== PROVIDED DATA ==
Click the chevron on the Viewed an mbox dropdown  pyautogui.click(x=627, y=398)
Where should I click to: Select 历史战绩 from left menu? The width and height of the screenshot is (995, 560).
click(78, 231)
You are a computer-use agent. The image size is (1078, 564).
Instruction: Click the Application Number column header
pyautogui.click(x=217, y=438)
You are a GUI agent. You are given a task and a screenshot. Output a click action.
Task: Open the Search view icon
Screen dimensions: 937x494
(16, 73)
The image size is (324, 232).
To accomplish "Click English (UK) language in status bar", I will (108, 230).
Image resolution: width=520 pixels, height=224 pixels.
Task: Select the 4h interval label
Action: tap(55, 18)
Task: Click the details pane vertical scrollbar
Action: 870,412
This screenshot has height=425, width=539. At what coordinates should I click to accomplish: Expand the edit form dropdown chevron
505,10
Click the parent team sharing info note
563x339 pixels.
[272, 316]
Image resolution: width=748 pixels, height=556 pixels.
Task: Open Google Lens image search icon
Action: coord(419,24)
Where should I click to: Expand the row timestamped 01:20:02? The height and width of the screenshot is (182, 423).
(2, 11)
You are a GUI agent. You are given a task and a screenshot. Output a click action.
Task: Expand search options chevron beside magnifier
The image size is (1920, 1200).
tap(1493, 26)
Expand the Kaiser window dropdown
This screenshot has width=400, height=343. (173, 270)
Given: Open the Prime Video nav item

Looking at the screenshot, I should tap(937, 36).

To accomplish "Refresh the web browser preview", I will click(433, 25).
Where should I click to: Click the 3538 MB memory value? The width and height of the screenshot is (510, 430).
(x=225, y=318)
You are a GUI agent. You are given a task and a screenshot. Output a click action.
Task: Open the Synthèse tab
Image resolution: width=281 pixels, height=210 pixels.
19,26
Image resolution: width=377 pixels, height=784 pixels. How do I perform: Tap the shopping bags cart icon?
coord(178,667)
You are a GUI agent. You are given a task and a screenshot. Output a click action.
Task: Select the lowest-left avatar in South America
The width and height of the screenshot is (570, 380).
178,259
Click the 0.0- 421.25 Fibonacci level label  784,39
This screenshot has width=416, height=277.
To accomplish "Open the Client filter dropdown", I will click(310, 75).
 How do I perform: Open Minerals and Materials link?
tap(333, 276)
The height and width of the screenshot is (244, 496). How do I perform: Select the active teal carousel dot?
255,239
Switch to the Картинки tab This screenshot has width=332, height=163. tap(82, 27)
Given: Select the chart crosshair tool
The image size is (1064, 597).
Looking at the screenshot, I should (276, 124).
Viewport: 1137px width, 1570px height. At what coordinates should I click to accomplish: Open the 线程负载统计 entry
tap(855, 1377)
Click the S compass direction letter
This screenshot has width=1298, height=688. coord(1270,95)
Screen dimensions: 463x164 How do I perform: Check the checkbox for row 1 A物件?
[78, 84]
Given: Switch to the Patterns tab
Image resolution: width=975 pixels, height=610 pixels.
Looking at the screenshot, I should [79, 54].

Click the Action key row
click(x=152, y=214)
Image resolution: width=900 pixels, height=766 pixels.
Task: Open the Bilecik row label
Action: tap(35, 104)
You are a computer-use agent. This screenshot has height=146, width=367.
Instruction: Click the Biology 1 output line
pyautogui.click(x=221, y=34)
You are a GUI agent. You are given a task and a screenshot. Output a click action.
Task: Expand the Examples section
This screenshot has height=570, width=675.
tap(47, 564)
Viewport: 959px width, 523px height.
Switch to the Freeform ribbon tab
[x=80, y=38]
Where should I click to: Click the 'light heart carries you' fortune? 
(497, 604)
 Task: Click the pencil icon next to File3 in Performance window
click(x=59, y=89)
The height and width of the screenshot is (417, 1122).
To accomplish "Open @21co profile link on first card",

== EXERCISE ==
Everything from the line with "Viewport: 959px width, 523px height." through the last line of the data above, please return word for word, and no other line.

== ANSWER SECTION ==
Viewport: 959px width, 523px height.
Switch to the Freeform ribbon tab
[x=80, y=38]
Where should I click to: Click the 'light heart carries you' fortune? 
(497, 604)
 Task: Click the pencil icon next to File3 in Performance window
click(x=59, y=89)
The height and width of the screenshot is (417, 1122).
To accomplish "Open @21co profile link on first card",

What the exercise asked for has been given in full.